→ **Text passage**

Former F1 Academy champion Marta Garcia has been released from hospital following a serious crash in a Le Mans Cup race at Barcelona.
The Spanish driver was leading Saturday’s race at the Circuit de Barcelona-Catalunya when contact with a Ferrari car from the AF Corse squad triggered a frightening accident for the inaugural F1 Academy champion.
It occurred halfway through the 2025 season opener for the championship that supports the famous 24 Hours of Le Mans sportscar race, as Garcia’s Iron Dames Porsche car slammed into the barriers at high speed and caught fire.
Garcia, who later said in a post on Instagram that the crash registered a 21G impact force, was initially trapped in a cockpit that was filling with smoke, as her driver’s side door had been damaged in the initial crash. But after trackside marshals broke the passenger side door, the 24-year-old was able to exit the wreckage.
In a post on Instagram, she called the incident “one of the toughest moments in my career,” adding that she had inhaled some smoke and felt dizzy afterwards.
“I couldn’t open my door because it was stuck from the impact, and I started panicking as more and more smoke was coming into the car… until the marshals broke the co-driver’s door and got me out,” the post read.
She was taken to a hospital near to the track, which is situated around 25km north of downtown Barcelona, and stayed overnight as a precaution. Tests revealed she had suffered no major injuries, Garcia said on Instagram, and after a second night in hospital, she was released on Tuesday morning.

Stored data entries
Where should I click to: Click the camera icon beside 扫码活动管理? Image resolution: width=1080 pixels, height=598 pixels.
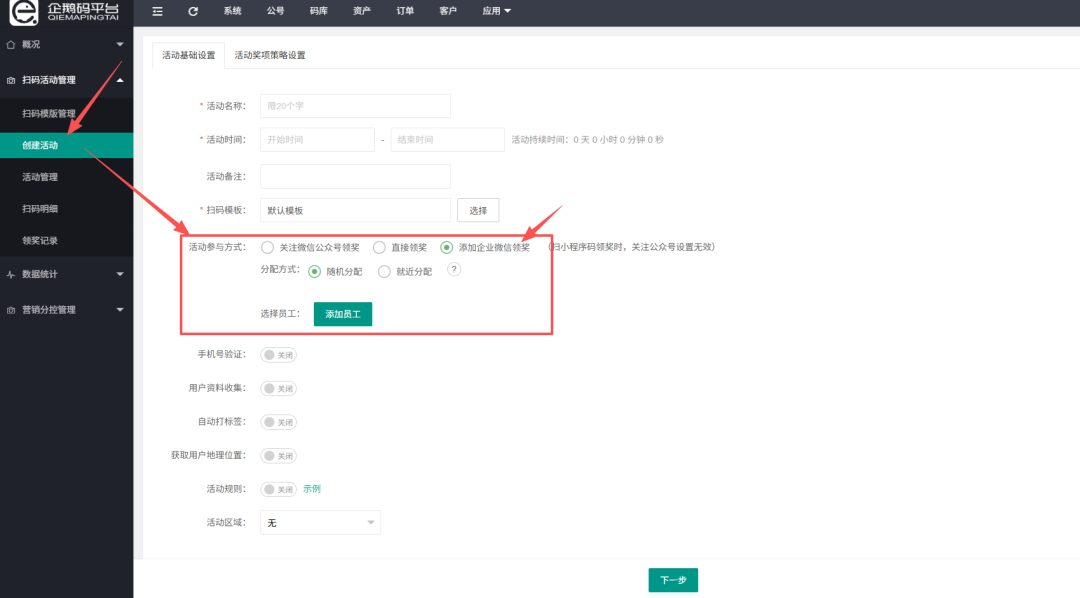click(11, 80)

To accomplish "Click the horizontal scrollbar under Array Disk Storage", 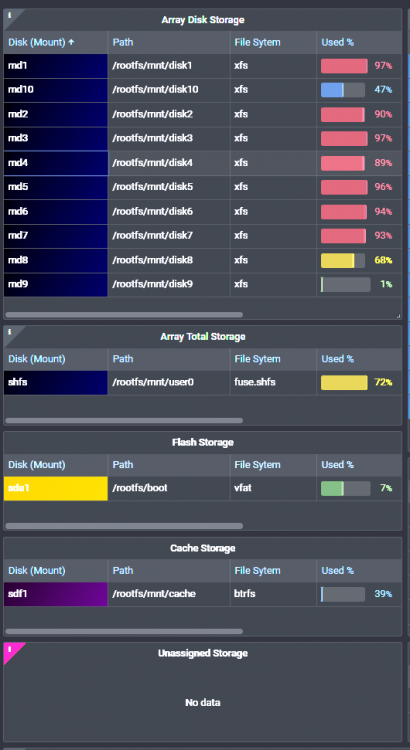I will [124, 315].
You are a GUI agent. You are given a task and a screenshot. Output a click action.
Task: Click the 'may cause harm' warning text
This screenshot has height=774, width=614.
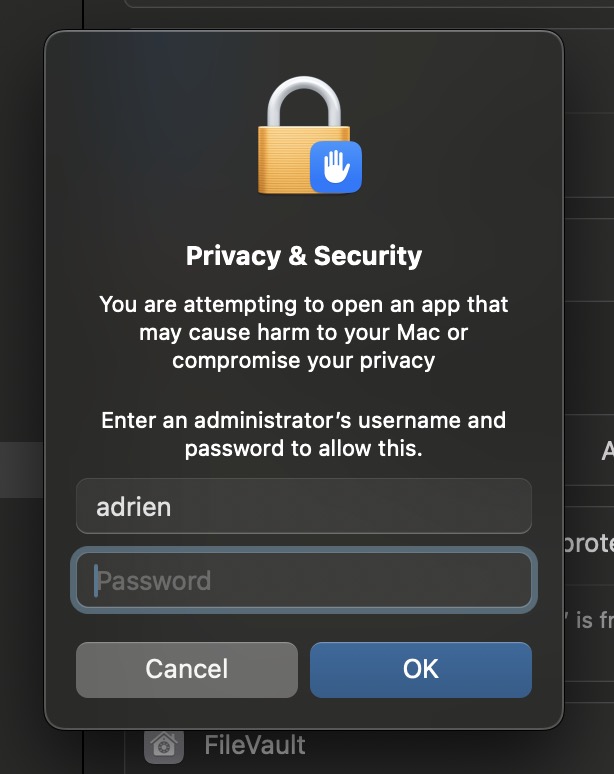[304, 332]
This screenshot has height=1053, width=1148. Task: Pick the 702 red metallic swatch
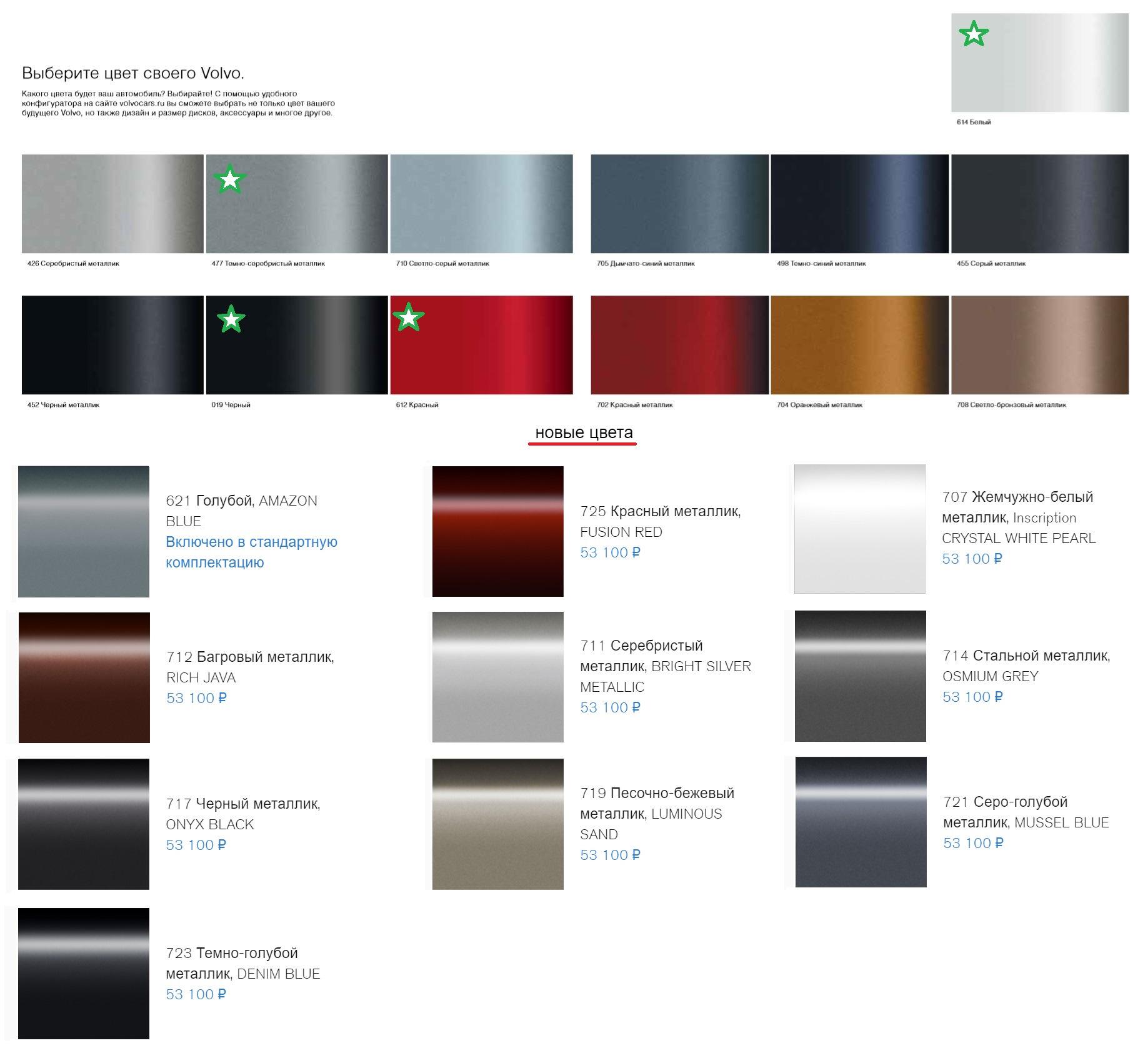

→ **Aim of the exercise**
Continue the news report on Marta Garcia's Barcelona crash, picking up after its last sentence.

→ **Answer to the problem**
Since being released from hospital on Tuesday, Garcia has travelled back to the Barcelona track to support the Iron Dames/Prema Racing organization with which she competed in the 2024 Formula Regional European Championship (FRECA) by Alpine, posting a picture of herself trackside on Instagram.
The series is a step up motorsport’s single seater pyramid — the path for young drivers to learn the ropes if they hope to one day race in Formula One — from F1 Academy. It uses similar cars to the all-female championship, albeit with more powerful engines, and is supported by the Renault-owned Alpine road car manufacturing brand.
After finishing 28th in the 2024 FRECA standings following her F1 Academy title-winning season the year before, Garcia announced that she would stop competing in single-seater championships and concentrate on sportscar racing.